_Task requirements_
Nothing but the lines from the one with "Task: Click the feed" down to the one with "This screenshot has width=621, height=621." should be returned, exactly and with both ends included, from the material below.

##### Task material

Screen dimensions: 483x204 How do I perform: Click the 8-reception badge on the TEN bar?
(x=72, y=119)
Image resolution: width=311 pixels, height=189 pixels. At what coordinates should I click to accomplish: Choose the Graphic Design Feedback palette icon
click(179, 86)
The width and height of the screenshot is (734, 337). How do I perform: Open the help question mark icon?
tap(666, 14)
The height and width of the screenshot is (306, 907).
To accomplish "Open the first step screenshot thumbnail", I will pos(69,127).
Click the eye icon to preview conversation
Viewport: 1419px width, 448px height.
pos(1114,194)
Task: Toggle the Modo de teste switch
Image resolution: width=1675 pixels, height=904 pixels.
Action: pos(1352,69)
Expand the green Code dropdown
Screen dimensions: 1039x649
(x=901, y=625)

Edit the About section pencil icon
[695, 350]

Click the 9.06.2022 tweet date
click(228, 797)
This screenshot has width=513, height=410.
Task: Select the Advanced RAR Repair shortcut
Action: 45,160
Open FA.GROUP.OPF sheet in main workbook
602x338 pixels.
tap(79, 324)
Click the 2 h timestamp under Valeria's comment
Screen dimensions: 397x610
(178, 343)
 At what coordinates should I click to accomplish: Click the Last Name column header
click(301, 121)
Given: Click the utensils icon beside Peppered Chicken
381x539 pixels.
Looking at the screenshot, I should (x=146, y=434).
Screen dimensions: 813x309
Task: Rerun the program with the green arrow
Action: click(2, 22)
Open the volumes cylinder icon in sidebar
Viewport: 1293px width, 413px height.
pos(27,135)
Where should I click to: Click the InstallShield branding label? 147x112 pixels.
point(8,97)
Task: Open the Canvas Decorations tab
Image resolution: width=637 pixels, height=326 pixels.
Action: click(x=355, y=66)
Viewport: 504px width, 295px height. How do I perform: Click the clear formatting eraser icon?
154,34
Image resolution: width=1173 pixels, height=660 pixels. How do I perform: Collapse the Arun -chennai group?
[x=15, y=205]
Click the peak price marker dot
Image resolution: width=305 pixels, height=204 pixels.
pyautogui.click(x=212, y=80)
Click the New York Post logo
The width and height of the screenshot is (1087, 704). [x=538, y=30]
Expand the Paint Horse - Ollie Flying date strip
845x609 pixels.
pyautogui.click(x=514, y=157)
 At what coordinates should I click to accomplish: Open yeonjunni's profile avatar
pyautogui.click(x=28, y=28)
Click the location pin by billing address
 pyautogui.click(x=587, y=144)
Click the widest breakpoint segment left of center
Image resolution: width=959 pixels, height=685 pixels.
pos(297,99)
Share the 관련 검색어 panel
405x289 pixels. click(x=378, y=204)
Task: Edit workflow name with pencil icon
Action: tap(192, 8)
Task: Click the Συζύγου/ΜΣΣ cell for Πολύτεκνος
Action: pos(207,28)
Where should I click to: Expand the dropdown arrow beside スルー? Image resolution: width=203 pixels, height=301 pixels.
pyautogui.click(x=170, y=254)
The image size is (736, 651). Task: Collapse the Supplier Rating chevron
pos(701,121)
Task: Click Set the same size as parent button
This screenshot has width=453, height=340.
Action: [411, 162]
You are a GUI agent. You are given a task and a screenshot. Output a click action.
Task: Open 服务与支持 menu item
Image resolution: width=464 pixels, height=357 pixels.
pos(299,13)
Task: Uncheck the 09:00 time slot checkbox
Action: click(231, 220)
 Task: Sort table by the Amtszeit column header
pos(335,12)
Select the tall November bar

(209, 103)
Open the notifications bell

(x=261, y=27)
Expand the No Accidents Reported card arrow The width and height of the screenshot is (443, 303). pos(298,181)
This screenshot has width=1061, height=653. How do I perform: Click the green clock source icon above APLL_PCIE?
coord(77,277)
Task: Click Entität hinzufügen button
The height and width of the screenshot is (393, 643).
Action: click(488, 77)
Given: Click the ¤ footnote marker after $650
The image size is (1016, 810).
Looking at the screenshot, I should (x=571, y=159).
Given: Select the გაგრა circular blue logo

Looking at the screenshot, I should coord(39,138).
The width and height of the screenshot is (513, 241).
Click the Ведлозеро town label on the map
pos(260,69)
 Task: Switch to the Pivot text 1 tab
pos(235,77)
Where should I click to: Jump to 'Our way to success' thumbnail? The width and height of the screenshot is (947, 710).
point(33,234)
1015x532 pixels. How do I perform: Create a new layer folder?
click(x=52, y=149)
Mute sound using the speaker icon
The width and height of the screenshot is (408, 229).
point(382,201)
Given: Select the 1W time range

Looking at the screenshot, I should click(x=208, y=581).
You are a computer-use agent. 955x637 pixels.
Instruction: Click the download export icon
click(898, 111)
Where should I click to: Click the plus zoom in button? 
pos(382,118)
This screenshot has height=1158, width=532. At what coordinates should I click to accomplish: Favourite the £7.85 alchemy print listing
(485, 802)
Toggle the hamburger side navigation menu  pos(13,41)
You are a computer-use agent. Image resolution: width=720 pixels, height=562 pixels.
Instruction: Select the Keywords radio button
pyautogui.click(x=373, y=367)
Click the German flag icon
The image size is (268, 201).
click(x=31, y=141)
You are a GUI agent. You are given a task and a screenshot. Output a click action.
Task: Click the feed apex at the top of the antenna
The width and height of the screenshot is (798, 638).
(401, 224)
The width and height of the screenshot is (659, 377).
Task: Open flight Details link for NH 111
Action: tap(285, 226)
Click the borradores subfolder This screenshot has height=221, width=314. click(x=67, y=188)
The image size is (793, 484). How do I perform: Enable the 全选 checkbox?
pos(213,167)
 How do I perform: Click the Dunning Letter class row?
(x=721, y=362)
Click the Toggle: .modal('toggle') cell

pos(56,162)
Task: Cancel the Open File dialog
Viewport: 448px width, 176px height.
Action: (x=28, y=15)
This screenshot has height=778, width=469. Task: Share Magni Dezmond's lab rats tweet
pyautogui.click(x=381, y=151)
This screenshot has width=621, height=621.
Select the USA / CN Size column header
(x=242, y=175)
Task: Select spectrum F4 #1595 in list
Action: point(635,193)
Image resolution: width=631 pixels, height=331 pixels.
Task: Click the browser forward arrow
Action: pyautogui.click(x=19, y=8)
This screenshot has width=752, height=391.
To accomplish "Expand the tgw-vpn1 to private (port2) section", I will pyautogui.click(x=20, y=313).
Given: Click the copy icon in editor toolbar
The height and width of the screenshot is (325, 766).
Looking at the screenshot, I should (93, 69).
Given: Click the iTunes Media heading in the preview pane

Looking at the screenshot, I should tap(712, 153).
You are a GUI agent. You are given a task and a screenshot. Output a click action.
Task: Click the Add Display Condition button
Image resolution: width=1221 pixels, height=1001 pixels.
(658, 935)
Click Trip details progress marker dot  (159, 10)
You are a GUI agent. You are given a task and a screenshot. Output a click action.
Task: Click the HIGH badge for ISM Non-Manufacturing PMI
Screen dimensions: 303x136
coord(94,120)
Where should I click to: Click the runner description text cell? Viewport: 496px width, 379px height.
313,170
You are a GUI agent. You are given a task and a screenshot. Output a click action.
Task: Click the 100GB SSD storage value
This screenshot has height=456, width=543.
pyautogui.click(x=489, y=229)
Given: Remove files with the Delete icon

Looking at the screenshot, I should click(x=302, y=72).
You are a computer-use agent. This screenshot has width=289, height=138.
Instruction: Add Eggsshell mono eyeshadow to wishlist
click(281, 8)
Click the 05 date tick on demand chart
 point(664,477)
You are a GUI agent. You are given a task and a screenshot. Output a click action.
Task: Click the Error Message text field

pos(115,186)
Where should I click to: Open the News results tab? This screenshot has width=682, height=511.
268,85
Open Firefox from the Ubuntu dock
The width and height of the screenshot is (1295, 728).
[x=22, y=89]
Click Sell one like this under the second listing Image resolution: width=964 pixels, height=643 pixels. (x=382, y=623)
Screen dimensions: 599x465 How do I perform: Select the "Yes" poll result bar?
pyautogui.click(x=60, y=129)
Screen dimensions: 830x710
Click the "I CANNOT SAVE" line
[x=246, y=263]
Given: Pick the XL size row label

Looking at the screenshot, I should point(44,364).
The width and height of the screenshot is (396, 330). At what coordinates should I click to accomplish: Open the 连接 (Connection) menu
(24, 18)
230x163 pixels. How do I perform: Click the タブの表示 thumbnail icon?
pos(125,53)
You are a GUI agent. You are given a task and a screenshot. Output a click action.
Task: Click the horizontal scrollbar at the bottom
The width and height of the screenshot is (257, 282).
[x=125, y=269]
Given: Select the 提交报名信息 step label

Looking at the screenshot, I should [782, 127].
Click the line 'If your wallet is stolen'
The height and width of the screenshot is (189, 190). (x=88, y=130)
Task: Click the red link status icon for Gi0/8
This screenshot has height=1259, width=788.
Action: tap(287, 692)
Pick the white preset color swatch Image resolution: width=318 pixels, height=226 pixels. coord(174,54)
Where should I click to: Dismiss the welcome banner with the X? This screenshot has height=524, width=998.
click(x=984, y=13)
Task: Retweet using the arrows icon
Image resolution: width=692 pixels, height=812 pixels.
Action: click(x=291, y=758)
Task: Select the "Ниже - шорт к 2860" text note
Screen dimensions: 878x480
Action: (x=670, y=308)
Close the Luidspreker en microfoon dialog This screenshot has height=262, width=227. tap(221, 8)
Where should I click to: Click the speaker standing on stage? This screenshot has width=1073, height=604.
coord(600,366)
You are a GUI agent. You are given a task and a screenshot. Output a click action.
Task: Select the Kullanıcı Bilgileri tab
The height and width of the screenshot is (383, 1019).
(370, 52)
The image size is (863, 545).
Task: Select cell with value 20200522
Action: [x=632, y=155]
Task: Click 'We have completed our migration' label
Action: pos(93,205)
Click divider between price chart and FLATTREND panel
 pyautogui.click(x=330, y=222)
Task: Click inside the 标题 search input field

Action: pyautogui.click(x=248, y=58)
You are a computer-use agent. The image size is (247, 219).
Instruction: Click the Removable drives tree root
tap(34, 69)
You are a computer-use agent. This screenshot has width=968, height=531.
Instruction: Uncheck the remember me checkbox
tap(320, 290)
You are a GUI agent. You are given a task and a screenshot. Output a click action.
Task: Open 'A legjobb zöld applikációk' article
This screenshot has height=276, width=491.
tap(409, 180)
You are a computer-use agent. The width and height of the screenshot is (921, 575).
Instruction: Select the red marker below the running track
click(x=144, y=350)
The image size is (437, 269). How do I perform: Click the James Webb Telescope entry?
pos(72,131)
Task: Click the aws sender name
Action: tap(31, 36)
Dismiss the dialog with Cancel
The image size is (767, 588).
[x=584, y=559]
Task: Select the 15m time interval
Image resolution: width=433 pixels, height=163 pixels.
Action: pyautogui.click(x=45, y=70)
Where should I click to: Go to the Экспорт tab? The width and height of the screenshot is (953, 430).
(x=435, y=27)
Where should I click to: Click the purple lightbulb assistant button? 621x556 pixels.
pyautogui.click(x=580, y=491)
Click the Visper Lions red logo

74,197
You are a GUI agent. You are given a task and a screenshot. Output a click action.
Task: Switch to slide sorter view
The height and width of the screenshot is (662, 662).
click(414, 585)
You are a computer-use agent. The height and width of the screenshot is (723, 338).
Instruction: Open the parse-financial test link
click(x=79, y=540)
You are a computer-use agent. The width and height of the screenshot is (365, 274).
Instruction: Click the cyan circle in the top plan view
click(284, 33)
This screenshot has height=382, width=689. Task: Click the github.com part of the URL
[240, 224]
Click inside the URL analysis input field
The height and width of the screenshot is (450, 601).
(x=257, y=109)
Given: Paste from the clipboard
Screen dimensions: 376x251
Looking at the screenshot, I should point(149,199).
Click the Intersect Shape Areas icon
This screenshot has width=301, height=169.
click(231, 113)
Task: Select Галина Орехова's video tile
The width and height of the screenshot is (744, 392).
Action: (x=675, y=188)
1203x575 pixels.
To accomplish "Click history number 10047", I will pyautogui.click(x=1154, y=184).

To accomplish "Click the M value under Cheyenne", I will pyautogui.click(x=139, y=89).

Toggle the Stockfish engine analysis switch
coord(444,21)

##########

_Answer_
Task: Click the feed apex at the top of the antenna
The width and height of the screenshot is (798, 638).
(401, 224)
The width and height of the screenshot is (659, 377).
Task: Open flight Details link for NH 111
Action: tap(285, 226)
Click the borradores subfolder This screenshot has height=221, width=314. click(x=67, y=188)
The image size is (793, 484). How do I perform: Enable the 全选 checkbox?
pos(213,167)
 How do I perform: Click the Dunning Letter class row?
(x=721, y=362)
Click the Toggle: .modal('toggle') cell

pos(56,162)
Task: Cancel the Open File dialog
Viewport: 448px width, 176px height.
Action: (x=28, y=15)
This screenshot has height=778, width=469. Task: Share Magni Dezmond's lab rats tweet
pyautogui.click(x=381, y=151)
This screenshot has width=621, height=621.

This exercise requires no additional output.